───── THE DATA ─────

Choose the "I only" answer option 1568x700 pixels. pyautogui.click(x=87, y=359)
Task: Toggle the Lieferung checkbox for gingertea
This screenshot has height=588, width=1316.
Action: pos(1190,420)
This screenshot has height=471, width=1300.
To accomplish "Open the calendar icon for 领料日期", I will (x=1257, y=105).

─────
───── THE DATA ─────

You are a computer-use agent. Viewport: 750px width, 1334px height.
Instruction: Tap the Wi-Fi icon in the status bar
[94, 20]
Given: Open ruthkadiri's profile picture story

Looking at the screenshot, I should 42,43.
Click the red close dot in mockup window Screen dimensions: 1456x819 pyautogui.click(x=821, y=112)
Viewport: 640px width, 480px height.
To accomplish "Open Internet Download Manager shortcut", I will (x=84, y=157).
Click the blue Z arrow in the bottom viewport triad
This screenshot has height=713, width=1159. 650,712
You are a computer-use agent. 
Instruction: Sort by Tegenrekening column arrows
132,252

─────
───── THE DATA ─────

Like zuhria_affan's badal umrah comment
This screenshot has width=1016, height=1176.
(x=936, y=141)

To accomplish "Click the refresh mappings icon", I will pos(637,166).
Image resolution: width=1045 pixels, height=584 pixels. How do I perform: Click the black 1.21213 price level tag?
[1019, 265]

─────

PROBLEM REQUIREMENTS:
Where the data above reaches the line holding "pixels. pyautogui.click(x=87, y=359)", begin printing, and stop after the line holding "This screenshot has height=471, width=1300.". Each line must be reproduced exactly, with nothing else added.

SOLUTION FOR THIS PROBLEM:
Choose the "I only" answer option 1568x700 pixels. pyautogui.click(x=87, y=359)
Task: Toggle the Lieferung checkbox for gingertea
This screenshot has height=588, width=1316.
Action: pos(1190,420)
This screenshot has height=471, width=1300.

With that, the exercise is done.